Mimi Arbeit, 26, Doctoral Student in Child Development

Her feminist-Jewish sex education

I started U.S.Y. (the Conservative movement’s Jewish youth group) in ninth grade, and I loved it. We danced, sang, debated, did social action projects and built a community together. At the same time, I started teaching workshops for gender violence prevention to eighth graders and learned to analyze the world through the lens of gender. I saw the harm done by sexist jokes and stereotypes tossed around in the school hallways.
I started hating that U.S.Y. presented such a strict gender binary. Boys were required to put on tallis and tefillin, for example, and for girls it was optional, which totally changes its meaning.

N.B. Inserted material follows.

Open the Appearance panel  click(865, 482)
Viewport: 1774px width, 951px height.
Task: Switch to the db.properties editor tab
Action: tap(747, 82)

U.S.Y. also had a focus on “nice Jewish girls” getting together with “nice Jewish boys,” which fueled homophobia.

At college, as an observant Conservative Jew, I started going to an Orthodox minyan, but I felt awful on the women’s side; I rejected all separation on the basis of gender. One day a friend pointed out that I was the only female singing out loud. After that I totally quit Judaism, seeing no way to rescue it from centuries of patriarchy. At college I took courses in critical race theory, queer theory and feminist activism, and I taught about sexual consent and sex-positivity. I had found my life’s mission: to revolutionize sex education in the US.

After college, I found a job teaching health and sexuality education at a middle school, and I found the Moishe Kavod House, a vibrant, peer-led community in Boston for people in their 20s and 30s. At the end of a draining week, we come together to pray, sing, learn, eat and talk. We strive to create the Judaism we want to see in the world: egalitarian, pro-queer, pluralistic, and dedicated to tikkun olam (the repair of the world) and social justice.

I started a sex education team at Moishe Kavod that’s putting together a curriculum for Jewish young adults. It addresses sex, bodies, pleasure, love, ethics, sexual orientation, gender, hooking up, kink, feelings, families, violence, consent and communication. We’re training team members to facilitate these workshops.

Sometimes I still ask, “What is Judaism doing in my social justice?” But mostly, I ask, “What’s patriarchy doing in my Judaism, and will you work with me to make it go away?”